The rest of the paper is organized as follows. In Section II, we discuss the background and our research motivation. In Section III, we discuss our fault model for lossy compression error. In Section IV, we present the design and implementation details of our FI tool LCFI. In Section V, we describe the use of LCFI in detail. In Section VI, we present our evaluation results. In Section VII, we conclude and discuss future work.
Ii Background and Motivation
Ii-a Error-bounded Lossy Compression for HPC Data
Data compression has been studied for decades. There are two main categories: lossless compression and lossy compression. Lossless compressors such as FPZIP [lindstrom2006fast] and FPC [fpc] can only provide limited compression ratios (typically up to 2:1 for most scientific data) due to the significant randomness of the ending mantissa bits [son2014data].

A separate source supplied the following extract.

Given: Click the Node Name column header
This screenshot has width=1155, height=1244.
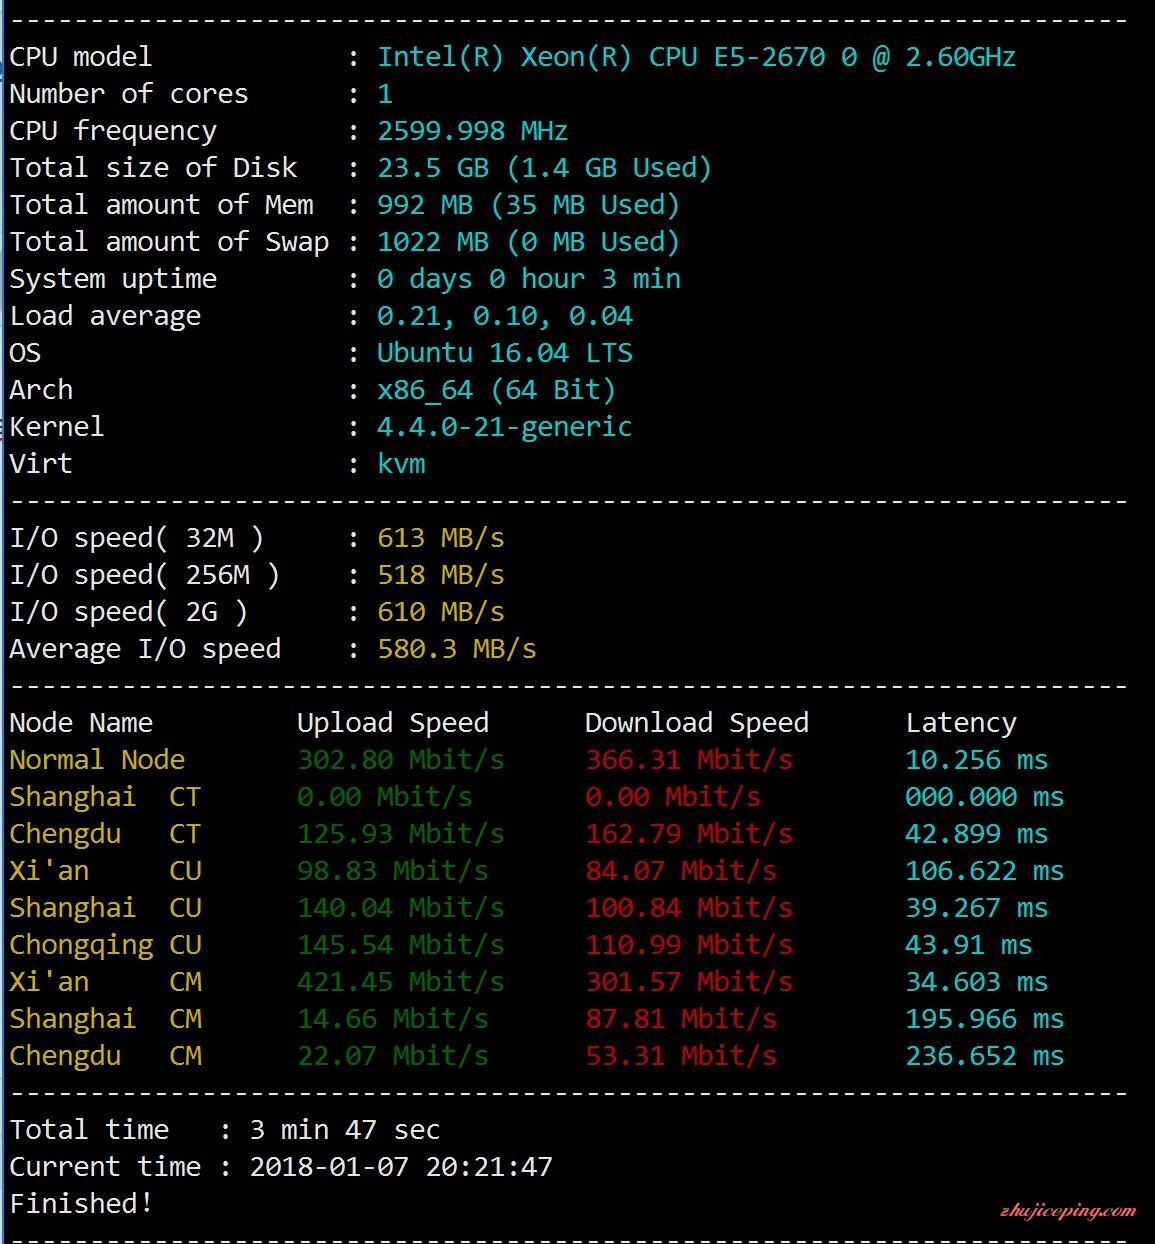Looking at the screenshot, I should tap(81, 723).
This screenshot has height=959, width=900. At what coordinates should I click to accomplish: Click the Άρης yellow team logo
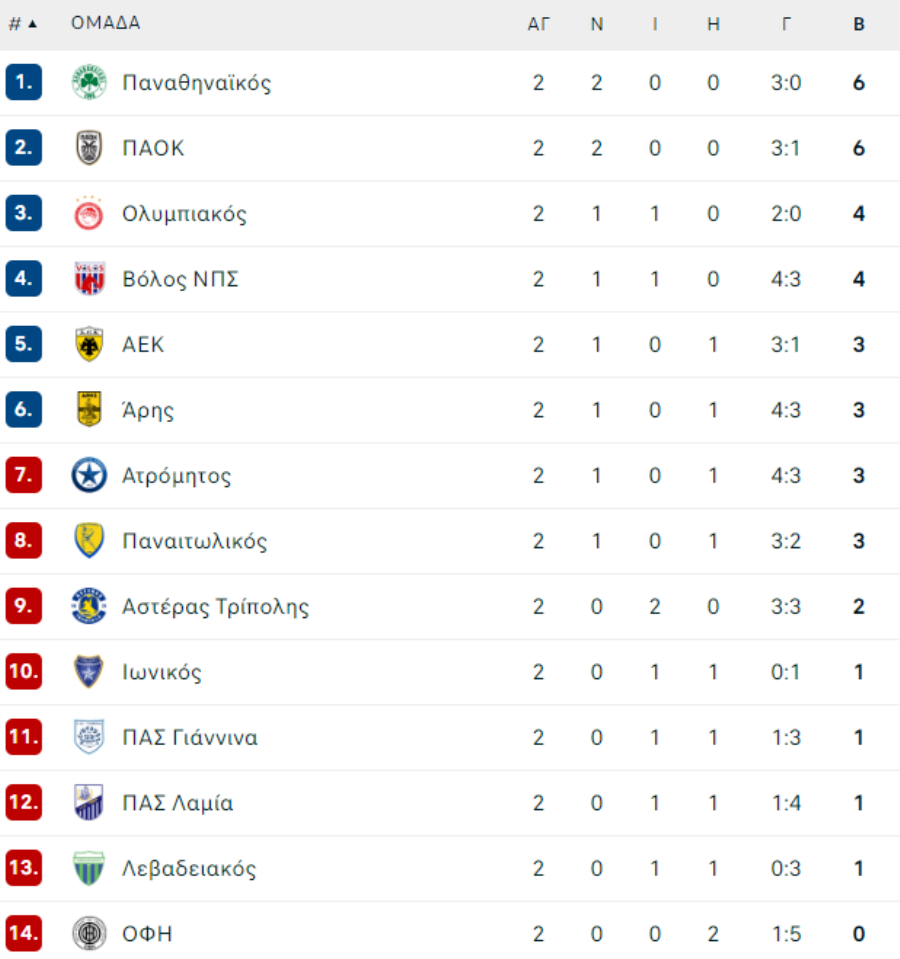coord(89,409)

Lossy compression, on the other hand, can compress data with little information loss in the reconstructed data. Compared to lossless compression, lossy compression can provide a much higher compression ratio while still maintaining useful information for scientific discoveries. Different lossy compressors can provide different compression modes, such as error-bounded mode and fixed-rate mode. Error-bounded mode requires users to set an error bound, such as absolute error bound and point-wise relative error bound. The compressor ensures the differences between the original data and the reconstructed data do not exceed the user-set error bound. Fixed-rate mode means that users can set a target bitrate, and the compressor guarantees the actual bitrate of the compressed data to be lower than the user-set value. In this work, we mostly focus on the error-bound mode and leave the fixed-rate mode for the future work.

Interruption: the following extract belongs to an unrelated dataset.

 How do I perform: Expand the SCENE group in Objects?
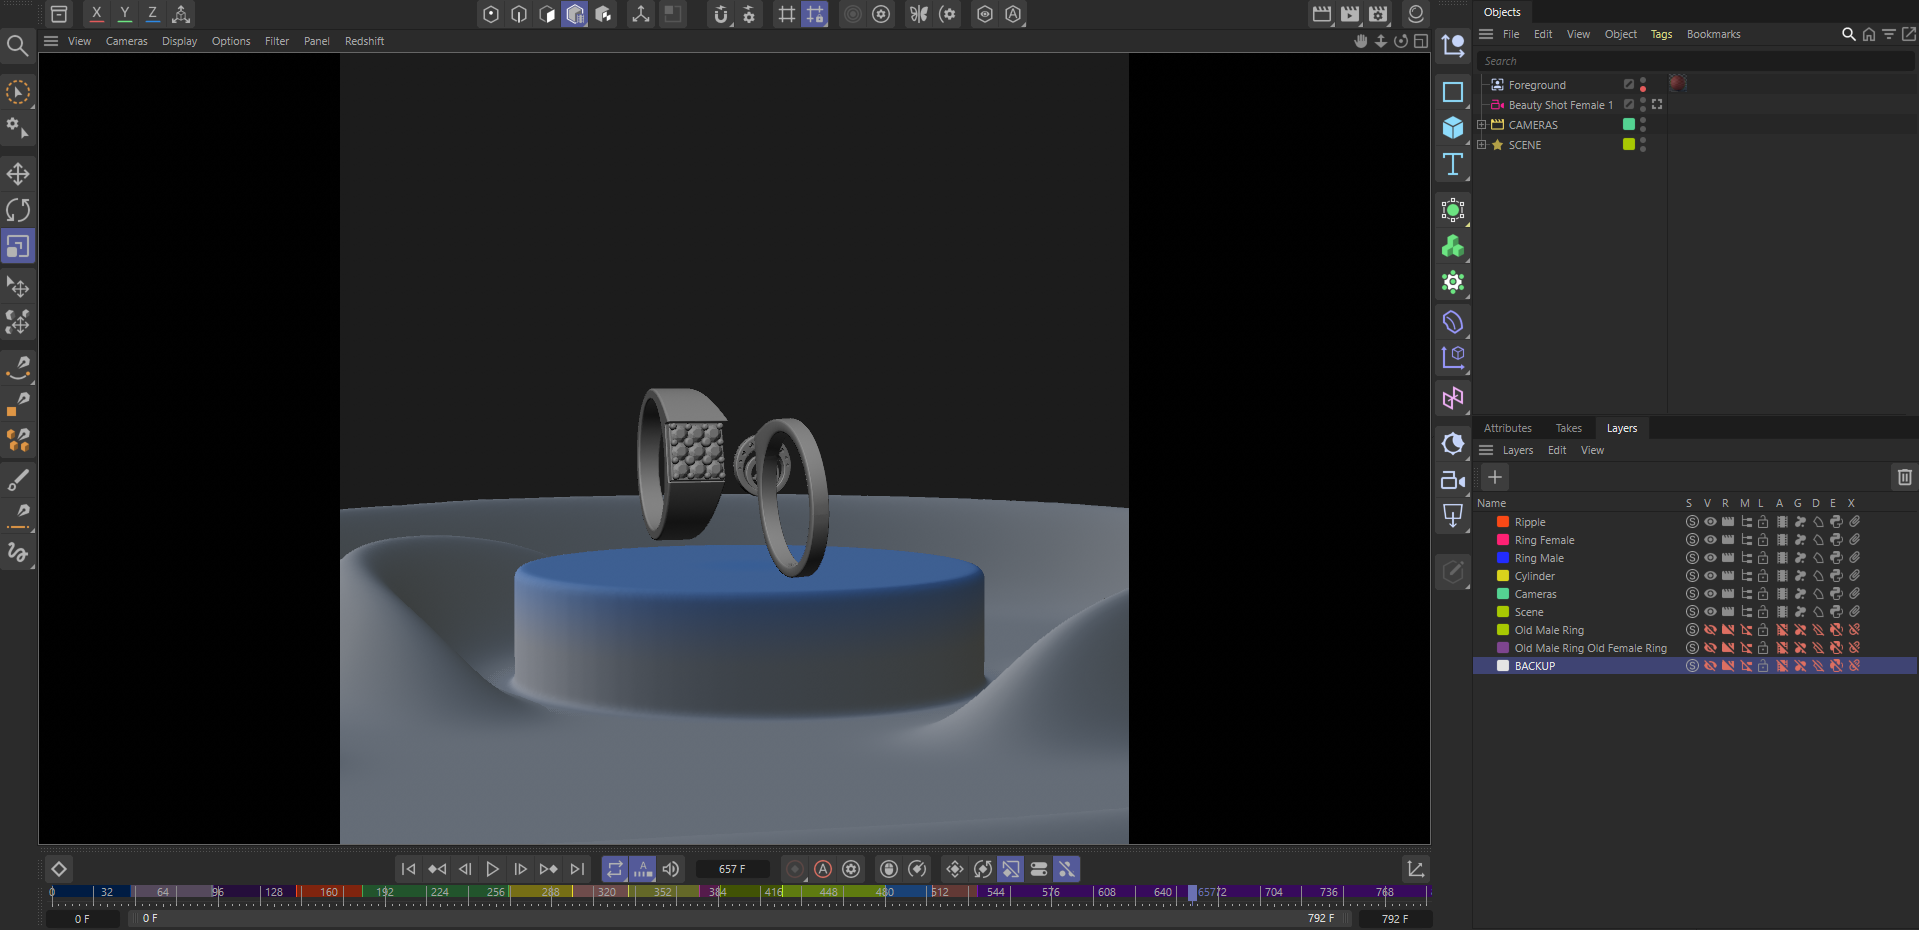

In recent years, a new generation of lossy compressors for HPC data have been proposed and developed, such as SZ [sz16, sz17, sz18] and ZFP [zfp]. Unlike traditional lossy compressors such as JPEG [wallace1992jpeg] which is designed for images (in integers), SZ and ZFP are designed to compress floating-point and integer HPC data and can provide a strict error-controlling scheme based on user’s requirements. SZ is a representative prediction-based error-bounded lossy compressor. SZ has three main steps: (1) predicts each data point’s value based on its neighboring points by using an adaptive, best-fit prediction method; (2) quantizes the difference between the real value and predicted value based on the user-set error bound; and (3) applies a customized Huffman coding and lossless compression to achieve a higher compression ratio. ZFP is a representative transform-based error-bounded lossy compressor for floating-point and integer data. ZFP splits the whole data set into many small blocks with an edge size of 4 along each dimension and compresses the data in each block separately in four main steps: (1) alignment of exponent, (2) orthogonal transform, (3) fixed-point integer conversion, and (4) bit-plane-based embedded coding. For more details, we refer readers to [sz17] and [zfp] for SZ and ZFP, respectively.

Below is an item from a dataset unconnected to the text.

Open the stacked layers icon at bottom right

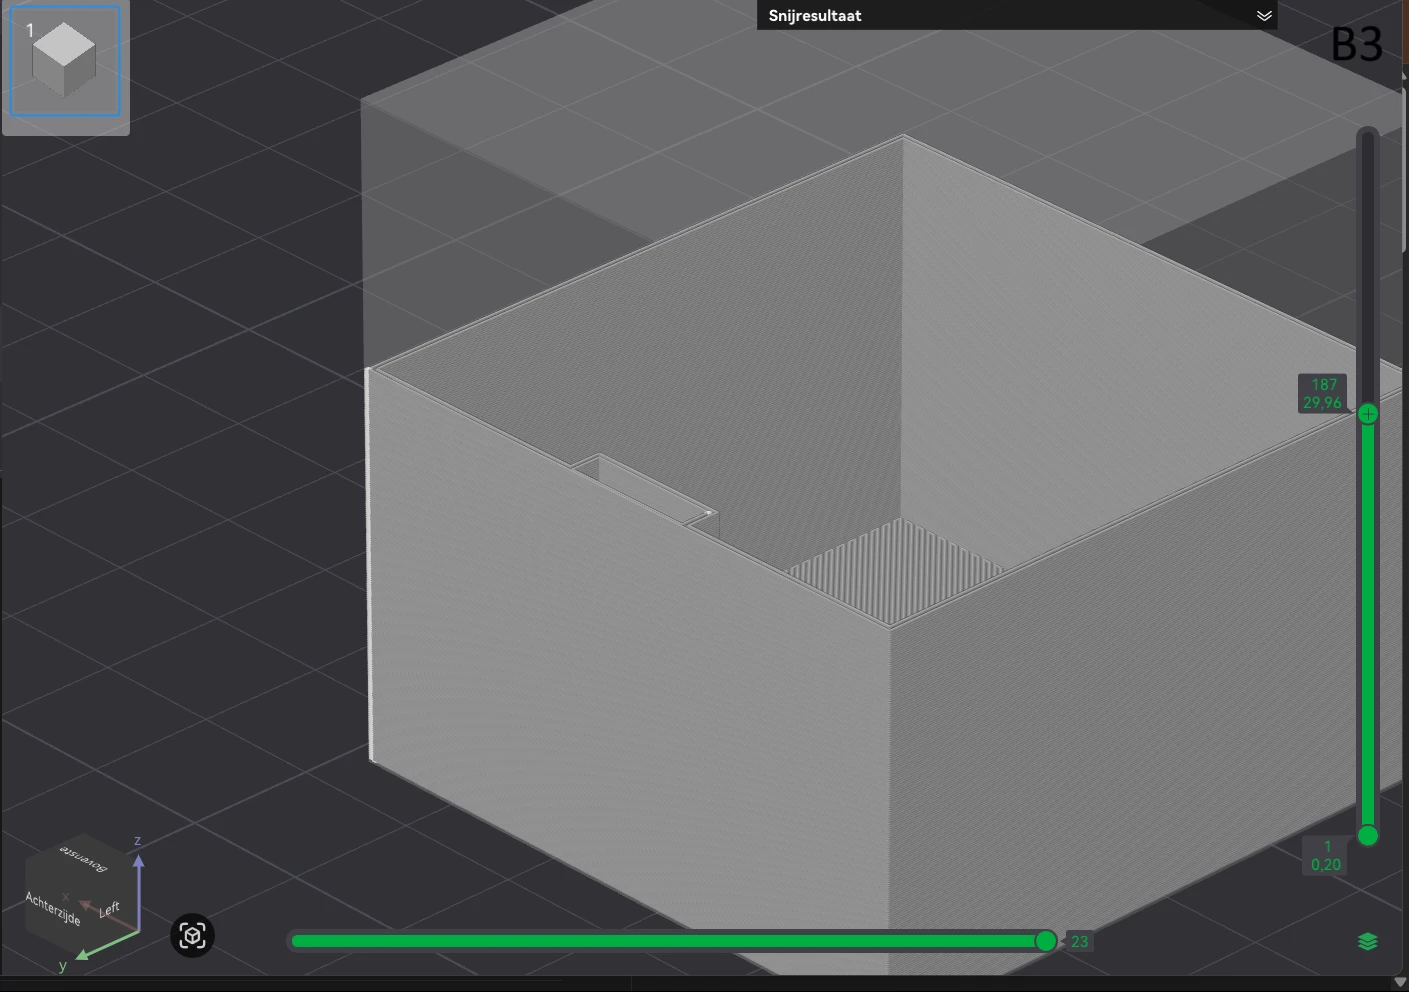point(1368,941)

LLFI[LLFI-QRS] is an LLVM based FI tool that injects faults into the LLVM IR of the application source code. There are three core parts in LLFI: Instrument, Profile, and Injection as shown in Figure 1.
In general, the instrument part takes an IR file as input and generates IR files with instrumented profiling and fault injection function calls. The profile part takes a profiling executable, executes it, and generates the baseline results. Using these results, users can determine whether the fault has influenced the execution of the program. The injection part will inject a fault set in the input.yaml to the program. After this step, the final results are generated including program output file, trace file and fault-injection file.
Ii-C Research Motivation
Existing lossy compressors mainly focus on optimizing from three aspects: compression ratio (i.e., storage reduction ratio), and compression speed (a.k.a., throughput), and reconstructed data quality based on statistical metrics such as PSNR (peak signal-to-noise ratio) and SSIM (structural similarity index measure). However, only few works[tao2018improving, reza2019analyzing, evans2020jpeg] have studied the impact of compression error on HPC applications and none of them have systematically studied how compression errors propagate in any HPC program. This is because unlike traditional resilience and fault tolerance community that has many fault injection tools (such as PinFI [PINFI], LLFI [LLFI-QRS], an TensorFI [li2018tensorfi]) to investigate how software applications are resilient to hardware errors, the HPC community is missing an efficient fault injection tool for lossy compression errors, which can help lossy compressor developers and users to understand the compression error impact on specific HPC programs. This motivates us to develop such tool in this work.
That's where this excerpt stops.